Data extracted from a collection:
--------

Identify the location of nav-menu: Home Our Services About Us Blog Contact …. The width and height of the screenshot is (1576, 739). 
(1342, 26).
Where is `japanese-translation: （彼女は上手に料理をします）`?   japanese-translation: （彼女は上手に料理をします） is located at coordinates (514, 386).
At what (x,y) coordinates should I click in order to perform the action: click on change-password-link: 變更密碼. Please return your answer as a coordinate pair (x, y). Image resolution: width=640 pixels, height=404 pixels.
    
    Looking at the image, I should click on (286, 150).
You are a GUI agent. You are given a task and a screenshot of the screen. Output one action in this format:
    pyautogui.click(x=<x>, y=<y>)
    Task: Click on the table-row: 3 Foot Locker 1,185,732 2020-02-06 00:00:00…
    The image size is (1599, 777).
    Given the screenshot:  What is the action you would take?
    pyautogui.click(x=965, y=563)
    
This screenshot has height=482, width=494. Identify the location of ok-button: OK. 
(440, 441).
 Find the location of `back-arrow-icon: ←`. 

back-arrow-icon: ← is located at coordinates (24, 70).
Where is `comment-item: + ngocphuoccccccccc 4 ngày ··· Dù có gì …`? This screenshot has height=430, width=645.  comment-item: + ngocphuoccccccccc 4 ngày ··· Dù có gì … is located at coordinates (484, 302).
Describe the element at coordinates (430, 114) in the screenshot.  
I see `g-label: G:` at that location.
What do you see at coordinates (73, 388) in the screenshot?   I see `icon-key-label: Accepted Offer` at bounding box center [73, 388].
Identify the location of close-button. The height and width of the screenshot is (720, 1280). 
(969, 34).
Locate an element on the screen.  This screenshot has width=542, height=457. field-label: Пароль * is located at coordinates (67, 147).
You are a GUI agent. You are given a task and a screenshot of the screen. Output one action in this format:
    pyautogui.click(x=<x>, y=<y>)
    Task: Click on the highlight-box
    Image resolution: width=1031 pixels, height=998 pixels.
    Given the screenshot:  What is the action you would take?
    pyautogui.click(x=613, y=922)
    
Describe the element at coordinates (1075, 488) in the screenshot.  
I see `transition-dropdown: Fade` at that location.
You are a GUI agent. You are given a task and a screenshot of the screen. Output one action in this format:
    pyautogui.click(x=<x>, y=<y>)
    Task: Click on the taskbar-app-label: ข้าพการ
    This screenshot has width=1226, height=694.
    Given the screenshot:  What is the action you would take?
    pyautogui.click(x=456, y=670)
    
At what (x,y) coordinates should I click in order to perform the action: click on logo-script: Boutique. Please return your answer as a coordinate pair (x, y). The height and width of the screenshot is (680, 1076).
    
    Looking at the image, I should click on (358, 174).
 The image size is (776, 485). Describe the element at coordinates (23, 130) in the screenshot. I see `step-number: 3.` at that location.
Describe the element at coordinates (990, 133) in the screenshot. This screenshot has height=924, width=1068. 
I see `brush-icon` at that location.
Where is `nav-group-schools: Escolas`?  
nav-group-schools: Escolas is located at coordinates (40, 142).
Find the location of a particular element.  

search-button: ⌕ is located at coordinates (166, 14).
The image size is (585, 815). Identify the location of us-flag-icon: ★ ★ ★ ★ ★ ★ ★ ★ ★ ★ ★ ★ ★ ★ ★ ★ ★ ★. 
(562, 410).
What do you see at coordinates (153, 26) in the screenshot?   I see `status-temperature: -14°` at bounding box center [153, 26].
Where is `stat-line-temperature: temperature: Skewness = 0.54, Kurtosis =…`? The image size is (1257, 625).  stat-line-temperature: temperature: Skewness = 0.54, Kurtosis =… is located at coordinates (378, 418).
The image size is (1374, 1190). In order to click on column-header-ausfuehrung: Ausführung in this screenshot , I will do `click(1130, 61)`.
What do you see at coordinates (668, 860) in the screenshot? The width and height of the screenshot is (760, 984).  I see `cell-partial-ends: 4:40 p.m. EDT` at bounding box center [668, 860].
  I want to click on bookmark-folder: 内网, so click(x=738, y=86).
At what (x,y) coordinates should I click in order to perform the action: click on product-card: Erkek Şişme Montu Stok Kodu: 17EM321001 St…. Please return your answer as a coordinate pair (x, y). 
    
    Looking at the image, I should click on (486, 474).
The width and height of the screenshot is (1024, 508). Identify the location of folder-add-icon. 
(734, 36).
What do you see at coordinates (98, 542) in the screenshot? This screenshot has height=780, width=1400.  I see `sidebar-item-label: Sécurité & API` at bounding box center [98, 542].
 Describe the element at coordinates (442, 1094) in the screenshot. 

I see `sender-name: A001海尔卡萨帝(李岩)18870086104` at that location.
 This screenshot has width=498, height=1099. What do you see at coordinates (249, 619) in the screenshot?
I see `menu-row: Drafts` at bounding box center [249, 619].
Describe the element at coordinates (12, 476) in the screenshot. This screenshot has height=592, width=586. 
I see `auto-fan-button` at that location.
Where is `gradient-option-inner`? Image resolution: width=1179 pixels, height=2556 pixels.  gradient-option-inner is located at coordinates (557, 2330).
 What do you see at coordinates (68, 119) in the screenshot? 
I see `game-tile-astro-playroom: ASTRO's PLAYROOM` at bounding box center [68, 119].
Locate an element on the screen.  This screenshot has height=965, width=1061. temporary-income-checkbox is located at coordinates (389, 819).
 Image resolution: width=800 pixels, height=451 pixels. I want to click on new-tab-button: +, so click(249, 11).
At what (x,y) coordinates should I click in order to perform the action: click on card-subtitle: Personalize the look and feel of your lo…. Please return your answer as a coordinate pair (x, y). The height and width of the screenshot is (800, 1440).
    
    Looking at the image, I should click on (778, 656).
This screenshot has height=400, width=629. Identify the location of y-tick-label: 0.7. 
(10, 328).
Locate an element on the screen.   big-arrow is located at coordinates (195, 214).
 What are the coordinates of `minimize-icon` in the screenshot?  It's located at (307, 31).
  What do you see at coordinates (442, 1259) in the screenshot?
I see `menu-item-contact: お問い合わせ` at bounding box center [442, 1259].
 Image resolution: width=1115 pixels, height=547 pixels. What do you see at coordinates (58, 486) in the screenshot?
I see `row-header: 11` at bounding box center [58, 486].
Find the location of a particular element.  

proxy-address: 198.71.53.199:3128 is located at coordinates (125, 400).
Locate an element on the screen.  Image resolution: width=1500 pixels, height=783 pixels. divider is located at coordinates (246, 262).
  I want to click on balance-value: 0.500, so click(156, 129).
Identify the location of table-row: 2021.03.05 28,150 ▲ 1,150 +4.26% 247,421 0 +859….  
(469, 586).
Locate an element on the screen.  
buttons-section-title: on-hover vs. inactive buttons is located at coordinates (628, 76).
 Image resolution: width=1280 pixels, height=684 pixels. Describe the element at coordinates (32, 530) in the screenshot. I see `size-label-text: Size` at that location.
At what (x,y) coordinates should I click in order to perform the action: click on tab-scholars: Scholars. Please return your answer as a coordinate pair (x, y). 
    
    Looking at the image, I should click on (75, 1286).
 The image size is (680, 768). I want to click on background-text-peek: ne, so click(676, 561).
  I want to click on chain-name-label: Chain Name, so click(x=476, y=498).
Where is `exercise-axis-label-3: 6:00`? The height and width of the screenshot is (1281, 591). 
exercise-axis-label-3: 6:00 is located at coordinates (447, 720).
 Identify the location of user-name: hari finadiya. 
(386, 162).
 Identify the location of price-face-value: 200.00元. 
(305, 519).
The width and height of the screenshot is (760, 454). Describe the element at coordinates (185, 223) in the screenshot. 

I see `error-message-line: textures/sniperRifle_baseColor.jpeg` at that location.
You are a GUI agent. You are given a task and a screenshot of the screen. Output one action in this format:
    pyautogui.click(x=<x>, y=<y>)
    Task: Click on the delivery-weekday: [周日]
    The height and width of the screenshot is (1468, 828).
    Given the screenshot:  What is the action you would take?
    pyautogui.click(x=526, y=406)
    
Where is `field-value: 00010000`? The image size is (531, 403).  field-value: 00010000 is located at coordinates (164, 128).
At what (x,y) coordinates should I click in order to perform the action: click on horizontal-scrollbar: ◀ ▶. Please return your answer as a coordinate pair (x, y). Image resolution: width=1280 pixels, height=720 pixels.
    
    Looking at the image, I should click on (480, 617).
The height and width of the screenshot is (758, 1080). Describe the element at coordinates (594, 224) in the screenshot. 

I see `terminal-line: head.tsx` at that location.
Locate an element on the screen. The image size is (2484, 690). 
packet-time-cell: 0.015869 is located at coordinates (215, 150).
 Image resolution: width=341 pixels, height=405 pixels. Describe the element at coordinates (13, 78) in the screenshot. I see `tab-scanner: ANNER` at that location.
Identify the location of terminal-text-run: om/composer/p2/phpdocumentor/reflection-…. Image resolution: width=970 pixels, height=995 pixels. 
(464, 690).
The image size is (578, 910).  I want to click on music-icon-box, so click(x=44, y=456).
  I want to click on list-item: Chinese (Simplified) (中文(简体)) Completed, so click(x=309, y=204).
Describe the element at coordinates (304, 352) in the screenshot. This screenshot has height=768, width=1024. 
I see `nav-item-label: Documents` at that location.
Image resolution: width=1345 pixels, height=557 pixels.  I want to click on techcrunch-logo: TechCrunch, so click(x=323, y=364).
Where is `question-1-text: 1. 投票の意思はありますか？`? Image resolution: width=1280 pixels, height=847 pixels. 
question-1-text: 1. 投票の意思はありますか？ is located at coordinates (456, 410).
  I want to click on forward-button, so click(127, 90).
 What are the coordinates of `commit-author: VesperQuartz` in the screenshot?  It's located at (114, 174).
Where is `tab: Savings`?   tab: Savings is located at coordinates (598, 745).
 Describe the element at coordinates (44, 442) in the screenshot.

--------

Rewrite the part of the records that opens with the line containing "at (114, 174)." and closes with the end of the records, swapping "screenshot" for "screen capture" and changing nothing else.

## Written response
 What are the coordinates of `commit-author: VesperQuartz` in the screen capture?  It's located at (114, 174).
Where is `tab: Savings`?   tab: Savings is located at coordinates (598, 745).
 Describe the element at coordinates (44, 442) in the screen capture.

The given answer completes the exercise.